NHS trust make unreserved apology to 119 women over ‘unnecessary operations’ by gynaecologist

An NHS trust has made a “full and unreserved apology” to almost 120 women over concerns they were the subject of unnecessary operations at the hands of a former hospital gynaecologist.

University Hospitals of Derby and Burton NHS Foundation Trust (UHDB) contacted nearly 400 women after reports that patients of ex-consultant Daniel Hay suffered “serious harm” between 2015 and 2018.

An interim report, overseen by NHS England (NHSE), found major concerns about the care received by 50 patients, with some concern over a further 69 cases.

Lawyers acting on behalf of some of the patients said they were “particularly concerned that life-changing procedures appear to have been conducted without some women being able to make informed decisions about their care”.

The review of Mr Hay’s care found examples of poor documentation, insufficient information on the rationale for clinical decision making, and some operations added to the waiting list that were not necessary or could have been avoided.

A total of 327 cases were reviewed by NHS England, including 181 gynaecology procedures and 36 obstetrics cases.

The care of 110 women, who attended outpatient appointments at Ripley Hospital, was also investigated.

Detailing some of the areas for concern, the report said: “The interim report, independently written by NHSE, highlights considerable concerns about decision making and the choice of surgery that was undertaken.

“The rationale for surgery is often absent or not clear in the clinical notes and treatment plans did not describe non-surgical options prior to embarking on surgery.

“The standard of documentation is poor, and the assessors took the view that what was not documented was not done.”

Mr Hay has since left the trust and has performed no operations since 2018.

The interim report made seven recommendations to the trust, including inviting women to a review of their care, reviewing its measures so information is shared and staff do not work as individuals, and so other employees feel they are able to raise concerns about the standard of care.

Dr Magnus Harrison, executive medical director at UHDB, said: “I want to make a full and unreserved apology to all those women who have identified as being harmed.

“When colleagues initially raised concerns in the latter half of 2018 and right through to today we have worked diligently to piece together a picture of the care they received under this consultant in an open and transparent way.

“I want to make clear that the standard of care these women received was far below that which we strive to provide and for that I am very sorry.

“The interim report sets out some immediate recommendations and these are either currently under way or will start shortly.

“One of the recommendations is for each patient to be offered the opportunity to discuss their care.

“We have now been in touch with all the women who we believe harm is likely to have occurred as a result of a major gynaecological operation and many of these women have now spoken to us in person.

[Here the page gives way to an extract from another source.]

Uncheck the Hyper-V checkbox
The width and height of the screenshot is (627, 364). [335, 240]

“We will continue to contact all the women involved through 2021 to offer them the opportunity to discuss their care with us.

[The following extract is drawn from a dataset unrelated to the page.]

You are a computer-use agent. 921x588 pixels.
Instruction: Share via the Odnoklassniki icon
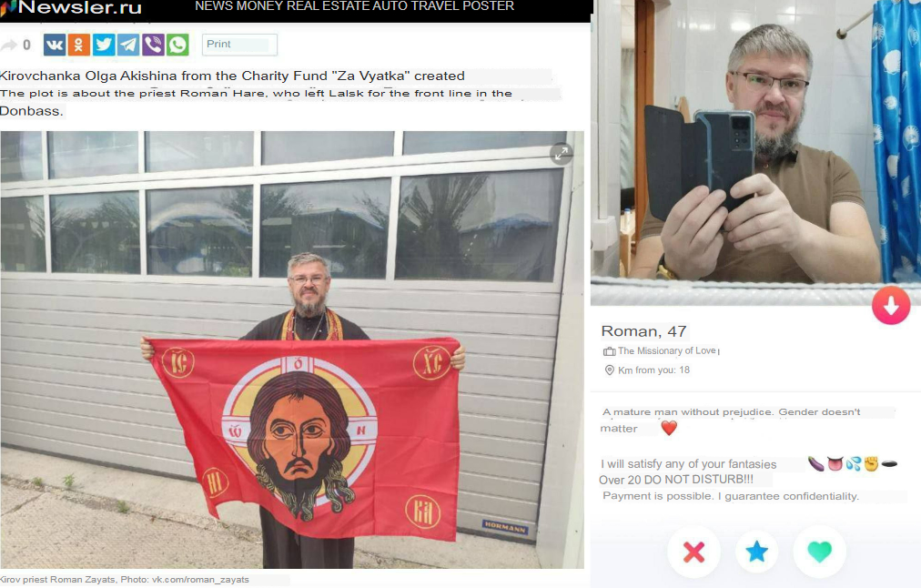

“There is still much work to do but the interim report of investigation demonstrates that it was the right decision to formally investigate the work of this consultant.

“I want to thank the patients who have already shared their experiences with us, which I know must be extremely difficult for them.

“I also want to thank my colleagues in our gynaecology and obstetrics service for initially raising their concerns and for the support they have given these patients since.

“This has not been an easy task, complicated by an absence of clear patient documentation, and the Covid-19 pandemic.

“We will share the full report in 2022 and implement its recommendations in full.”

Tim Annett, medical negligence lawyer at Irwin Mitchell who represents women affected by gynaecology care, said: “The findings of the report, including the standard of care women received and how operations were apparently carried out without other less invasive options being fully considered first, mirrors the first-hand accounts women have told us as part of our investigations.

“Patient safety should be the fundamental priority. We’re particularly concerned that life-changing procedures appear to have been conducted without some women being able to make informed decisions about their care.

“Our clients continue to live with the physical and psychological effects of what happened to them and understandably continue to have concerns about their care.

“We’re determined to provide the care and support our clients need to get through this difficult time.

“It’s also vital that lessons are learned from the issues identified by the review to improve patient safety for others.”

The full report findings are due next year.